Aquella rebelión fue uno de los principales antecedentes de las sediciones independentistas contra el yugo español que surgirían en el continente a principios del siglo XIX.
De ahí surgió el proceso político que determinó la definitiva independencia del Perú cuando el general argentino José de San Martín lideró la histórica Expedición Libertadora del Perú.
San Martín llegó a Perú con sus tropas en 1820 por el puerto de Pisco. En menos de un año, el 28 de julio de 1821, tomó Lima y declaró la independencia del país, aunque solo se hizo efectiva tres años después con la batalla de Ayacucho.
“El Perú es desde este momento libre e Independiente por la voluntad de los pueblos y por la justicia de la Causa que Dios defiende”, exclamó San Martín el día de la liberación, cuando izó la actual bandera de la República en la Plaza de Armas, sitio fundacional de la capital del país.
En el centenario de la independencia esa frase quedó esculpida en bronce, a los pies de una majestuosa estatua del general argentino sobre su caballo, que se alzó como monumento central de esa plaza histórica.
En 2021, en medio del bicentenario de la Independencia del Perú, es evidencia cotidiana toda esa historia. La fuerte idiosincrasia incaica y la huella de los conquistadores están a flor de piel cuando transitamos por calles y parajes del país andino.

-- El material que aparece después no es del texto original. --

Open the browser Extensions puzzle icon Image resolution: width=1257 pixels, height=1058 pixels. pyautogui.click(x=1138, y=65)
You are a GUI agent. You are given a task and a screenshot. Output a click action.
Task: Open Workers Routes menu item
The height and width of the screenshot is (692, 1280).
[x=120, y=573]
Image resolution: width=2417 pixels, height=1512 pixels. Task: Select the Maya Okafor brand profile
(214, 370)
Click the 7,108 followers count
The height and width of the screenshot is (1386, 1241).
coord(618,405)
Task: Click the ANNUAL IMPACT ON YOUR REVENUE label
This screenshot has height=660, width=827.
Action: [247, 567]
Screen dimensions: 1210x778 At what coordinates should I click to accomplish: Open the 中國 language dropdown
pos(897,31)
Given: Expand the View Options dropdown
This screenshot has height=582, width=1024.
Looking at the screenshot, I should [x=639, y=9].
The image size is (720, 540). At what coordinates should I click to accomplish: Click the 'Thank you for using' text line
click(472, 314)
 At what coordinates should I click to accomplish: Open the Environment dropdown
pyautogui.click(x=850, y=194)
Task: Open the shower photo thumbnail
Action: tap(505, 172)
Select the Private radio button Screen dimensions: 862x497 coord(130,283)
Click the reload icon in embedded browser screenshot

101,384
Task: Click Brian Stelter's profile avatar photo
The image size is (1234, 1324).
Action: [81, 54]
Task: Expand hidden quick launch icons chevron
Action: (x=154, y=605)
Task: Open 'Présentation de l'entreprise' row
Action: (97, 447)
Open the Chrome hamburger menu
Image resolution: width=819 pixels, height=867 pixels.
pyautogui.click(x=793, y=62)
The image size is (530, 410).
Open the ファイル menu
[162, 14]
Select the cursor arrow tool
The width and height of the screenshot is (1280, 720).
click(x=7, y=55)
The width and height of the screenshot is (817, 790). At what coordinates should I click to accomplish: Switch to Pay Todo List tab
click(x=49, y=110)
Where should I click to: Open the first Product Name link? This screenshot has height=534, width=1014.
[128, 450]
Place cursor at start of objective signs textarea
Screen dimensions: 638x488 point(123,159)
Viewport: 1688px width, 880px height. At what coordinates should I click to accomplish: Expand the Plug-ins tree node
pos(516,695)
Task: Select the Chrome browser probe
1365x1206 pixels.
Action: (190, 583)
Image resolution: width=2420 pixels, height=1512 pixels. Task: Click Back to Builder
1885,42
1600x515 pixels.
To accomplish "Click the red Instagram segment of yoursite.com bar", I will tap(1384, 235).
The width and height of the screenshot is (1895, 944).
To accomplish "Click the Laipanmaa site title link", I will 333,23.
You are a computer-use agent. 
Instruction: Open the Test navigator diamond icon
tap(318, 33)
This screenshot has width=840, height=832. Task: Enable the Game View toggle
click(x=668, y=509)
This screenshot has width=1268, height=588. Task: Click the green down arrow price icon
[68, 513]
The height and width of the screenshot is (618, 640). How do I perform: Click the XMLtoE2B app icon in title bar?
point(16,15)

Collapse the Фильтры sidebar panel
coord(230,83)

Así lo podemos constatar en Cusco, donde en la plaza central, rodeado de imponentes construcciones coloniales y altas basílicas católicas, una fuente y una estatua recuerdan a Pachacuti Yupanqui, el noveno gobernante inca que convirtió el pequeño estado regional en el famoso Imperio Inca.
Esas herencias más que en lo simbólico se pueden sentir al interactuar con la gente, quienes mantienen con orgullo costumbres y mitos de sus ancestros indígenas. Del mismo modo late hoy aquel hecho histórico independentista que hace 200 años estremeció no solo al Perú sino al continente americano y hasta allende los mares.